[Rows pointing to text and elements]

= = = =

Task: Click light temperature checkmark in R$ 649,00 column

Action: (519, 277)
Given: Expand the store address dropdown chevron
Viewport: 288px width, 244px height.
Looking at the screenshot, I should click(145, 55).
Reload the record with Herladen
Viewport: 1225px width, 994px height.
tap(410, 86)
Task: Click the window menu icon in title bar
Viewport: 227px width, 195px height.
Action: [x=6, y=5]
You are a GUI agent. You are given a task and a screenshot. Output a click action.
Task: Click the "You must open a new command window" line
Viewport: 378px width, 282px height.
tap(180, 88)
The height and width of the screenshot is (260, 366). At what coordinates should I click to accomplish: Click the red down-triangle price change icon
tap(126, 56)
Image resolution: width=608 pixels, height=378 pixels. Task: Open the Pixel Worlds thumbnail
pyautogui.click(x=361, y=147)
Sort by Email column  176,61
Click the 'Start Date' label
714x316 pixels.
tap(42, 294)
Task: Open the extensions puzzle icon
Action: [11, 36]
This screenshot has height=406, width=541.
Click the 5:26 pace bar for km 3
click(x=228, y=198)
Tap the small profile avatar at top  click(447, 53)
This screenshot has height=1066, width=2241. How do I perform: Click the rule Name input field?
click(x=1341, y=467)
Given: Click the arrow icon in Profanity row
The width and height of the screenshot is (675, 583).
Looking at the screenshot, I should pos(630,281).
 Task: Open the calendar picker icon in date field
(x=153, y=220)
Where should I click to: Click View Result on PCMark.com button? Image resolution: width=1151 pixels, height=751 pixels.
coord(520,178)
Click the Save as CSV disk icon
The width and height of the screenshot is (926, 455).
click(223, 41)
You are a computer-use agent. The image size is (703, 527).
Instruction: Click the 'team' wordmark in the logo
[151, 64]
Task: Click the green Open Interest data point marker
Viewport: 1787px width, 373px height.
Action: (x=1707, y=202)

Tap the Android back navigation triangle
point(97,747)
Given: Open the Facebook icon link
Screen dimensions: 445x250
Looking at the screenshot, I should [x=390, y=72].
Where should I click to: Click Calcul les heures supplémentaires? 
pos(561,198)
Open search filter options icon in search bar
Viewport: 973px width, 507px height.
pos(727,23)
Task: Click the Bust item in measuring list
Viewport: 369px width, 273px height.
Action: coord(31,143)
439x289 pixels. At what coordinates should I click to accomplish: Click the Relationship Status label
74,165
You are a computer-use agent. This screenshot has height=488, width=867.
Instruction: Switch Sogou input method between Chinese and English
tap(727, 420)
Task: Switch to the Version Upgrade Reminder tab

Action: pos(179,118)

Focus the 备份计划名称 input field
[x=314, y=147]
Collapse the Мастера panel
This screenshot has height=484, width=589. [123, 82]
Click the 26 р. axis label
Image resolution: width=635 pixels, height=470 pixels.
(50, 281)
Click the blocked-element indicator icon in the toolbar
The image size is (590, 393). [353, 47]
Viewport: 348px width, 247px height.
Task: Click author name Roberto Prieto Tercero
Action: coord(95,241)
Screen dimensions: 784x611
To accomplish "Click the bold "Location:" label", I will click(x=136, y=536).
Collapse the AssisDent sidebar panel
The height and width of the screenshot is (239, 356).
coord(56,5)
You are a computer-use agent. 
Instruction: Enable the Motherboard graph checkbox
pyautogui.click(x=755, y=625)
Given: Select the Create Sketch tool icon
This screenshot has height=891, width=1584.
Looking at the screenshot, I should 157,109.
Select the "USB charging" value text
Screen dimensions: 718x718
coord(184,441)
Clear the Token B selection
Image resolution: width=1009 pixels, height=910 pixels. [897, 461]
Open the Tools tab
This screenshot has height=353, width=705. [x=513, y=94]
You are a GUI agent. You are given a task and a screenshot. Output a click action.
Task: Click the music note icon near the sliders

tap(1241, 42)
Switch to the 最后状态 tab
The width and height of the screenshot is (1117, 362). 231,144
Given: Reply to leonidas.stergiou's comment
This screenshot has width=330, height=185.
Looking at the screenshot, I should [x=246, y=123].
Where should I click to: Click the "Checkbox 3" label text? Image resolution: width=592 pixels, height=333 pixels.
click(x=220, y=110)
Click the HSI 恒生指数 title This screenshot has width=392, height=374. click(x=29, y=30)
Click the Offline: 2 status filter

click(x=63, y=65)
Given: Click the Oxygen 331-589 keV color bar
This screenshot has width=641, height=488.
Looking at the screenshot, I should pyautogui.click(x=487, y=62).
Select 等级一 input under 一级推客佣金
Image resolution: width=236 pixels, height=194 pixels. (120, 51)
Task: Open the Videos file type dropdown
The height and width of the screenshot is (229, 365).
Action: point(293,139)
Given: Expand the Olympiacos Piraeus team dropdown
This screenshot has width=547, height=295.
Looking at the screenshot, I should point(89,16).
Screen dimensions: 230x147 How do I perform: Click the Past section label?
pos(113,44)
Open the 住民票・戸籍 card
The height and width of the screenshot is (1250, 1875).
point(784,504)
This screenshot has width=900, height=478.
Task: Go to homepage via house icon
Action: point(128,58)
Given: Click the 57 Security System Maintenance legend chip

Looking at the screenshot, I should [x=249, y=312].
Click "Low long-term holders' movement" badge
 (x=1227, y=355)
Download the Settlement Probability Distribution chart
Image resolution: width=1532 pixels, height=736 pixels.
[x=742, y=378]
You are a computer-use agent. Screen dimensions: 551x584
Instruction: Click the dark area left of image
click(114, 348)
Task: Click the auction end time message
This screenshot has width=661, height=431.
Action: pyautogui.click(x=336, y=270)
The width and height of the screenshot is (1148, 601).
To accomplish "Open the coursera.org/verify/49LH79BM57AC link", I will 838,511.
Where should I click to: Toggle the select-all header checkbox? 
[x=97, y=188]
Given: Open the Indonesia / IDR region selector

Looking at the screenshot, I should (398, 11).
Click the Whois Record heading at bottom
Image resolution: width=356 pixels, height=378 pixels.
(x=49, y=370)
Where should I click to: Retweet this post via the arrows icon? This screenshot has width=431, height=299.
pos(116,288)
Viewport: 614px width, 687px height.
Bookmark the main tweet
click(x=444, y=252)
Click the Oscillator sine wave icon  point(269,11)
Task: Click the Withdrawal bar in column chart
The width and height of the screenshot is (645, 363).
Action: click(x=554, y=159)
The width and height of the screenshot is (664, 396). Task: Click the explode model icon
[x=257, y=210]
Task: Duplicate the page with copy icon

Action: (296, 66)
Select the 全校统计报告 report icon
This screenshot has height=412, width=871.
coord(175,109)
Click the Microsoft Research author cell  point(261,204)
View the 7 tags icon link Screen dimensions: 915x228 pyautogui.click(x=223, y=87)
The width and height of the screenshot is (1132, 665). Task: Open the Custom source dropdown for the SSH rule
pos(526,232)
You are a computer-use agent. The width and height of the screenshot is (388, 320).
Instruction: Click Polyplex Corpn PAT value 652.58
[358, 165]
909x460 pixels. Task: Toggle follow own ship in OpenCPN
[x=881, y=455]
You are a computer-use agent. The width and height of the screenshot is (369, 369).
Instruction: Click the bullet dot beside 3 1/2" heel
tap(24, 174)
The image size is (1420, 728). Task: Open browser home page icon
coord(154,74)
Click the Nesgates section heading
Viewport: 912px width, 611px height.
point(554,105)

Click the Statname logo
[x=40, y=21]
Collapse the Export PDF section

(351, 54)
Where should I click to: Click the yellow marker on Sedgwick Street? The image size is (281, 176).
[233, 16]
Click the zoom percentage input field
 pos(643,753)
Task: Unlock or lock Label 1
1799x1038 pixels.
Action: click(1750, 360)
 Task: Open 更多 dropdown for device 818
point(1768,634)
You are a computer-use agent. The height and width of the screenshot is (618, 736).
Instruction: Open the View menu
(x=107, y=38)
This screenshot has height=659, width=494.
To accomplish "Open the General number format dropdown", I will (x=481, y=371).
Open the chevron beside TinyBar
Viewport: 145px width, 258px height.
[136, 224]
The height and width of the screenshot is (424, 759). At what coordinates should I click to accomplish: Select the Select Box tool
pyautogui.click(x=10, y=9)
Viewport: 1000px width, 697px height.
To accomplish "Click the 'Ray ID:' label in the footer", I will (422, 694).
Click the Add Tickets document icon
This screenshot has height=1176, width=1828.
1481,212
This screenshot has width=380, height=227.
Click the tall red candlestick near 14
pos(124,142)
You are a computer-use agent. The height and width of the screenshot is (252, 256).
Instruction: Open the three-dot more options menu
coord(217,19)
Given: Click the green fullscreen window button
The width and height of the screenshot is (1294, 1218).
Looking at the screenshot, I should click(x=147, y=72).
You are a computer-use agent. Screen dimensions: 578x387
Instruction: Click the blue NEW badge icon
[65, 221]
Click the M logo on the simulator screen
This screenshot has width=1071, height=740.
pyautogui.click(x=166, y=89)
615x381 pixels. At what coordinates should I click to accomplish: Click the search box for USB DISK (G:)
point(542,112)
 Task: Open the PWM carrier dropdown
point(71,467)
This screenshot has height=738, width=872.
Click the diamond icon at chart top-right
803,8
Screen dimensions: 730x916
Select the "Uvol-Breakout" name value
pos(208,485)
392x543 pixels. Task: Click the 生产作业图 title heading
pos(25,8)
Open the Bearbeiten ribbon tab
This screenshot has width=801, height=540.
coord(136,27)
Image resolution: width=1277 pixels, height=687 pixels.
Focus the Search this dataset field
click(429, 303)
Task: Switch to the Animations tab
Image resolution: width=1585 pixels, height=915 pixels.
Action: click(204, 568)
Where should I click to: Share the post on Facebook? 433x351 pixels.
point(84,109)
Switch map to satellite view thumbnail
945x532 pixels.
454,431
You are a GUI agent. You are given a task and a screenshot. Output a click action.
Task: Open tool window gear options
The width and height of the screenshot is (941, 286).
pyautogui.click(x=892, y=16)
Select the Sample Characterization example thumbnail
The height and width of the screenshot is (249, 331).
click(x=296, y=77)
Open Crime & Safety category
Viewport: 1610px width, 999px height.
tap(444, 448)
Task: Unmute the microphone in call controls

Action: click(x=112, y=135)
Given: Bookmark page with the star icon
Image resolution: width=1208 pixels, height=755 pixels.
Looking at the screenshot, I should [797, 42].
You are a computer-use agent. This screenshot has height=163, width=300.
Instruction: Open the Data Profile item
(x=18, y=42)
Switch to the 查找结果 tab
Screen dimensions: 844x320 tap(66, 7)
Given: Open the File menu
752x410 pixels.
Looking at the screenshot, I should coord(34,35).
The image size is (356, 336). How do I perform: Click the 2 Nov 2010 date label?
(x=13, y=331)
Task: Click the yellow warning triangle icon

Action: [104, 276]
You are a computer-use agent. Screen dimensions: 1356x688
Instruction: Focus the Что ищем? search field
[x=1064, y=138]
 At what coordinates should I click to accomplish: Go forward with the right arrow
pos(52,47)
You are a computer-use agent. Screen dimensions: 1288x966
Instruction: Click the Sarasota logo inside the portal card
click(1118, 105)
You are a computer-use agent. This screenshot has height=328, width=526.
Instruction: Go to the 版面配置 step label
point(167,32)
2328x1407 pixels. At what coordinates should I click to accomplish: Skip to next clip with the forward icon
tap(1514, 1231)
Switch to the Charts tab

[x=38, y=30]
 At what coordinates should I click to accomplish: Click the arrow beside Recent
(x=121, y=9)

= = = =

# EXERCISE TASK:
Copy the stretch of rows from the start through the line containing "Action: [x=6, y=5]", keeping every line unchanged.

# SOLUTION TO THIS PROBLEM:
Task: Click light temperature checkmark in R$ 649,00 column

Action: (519, 277)
Given: Expand the store address dropdown chevron
Viewport: 288px width, 244px height.
Looking at the screenshot, I should click(145, 55).
Reload the record with Herladen
Viewport: 1225px width, 994px height.
tap(410, 86)
Task: Click the window menu icon in title bar
Viewport: 227px width, 195px height.
Action: [x=6, y=5]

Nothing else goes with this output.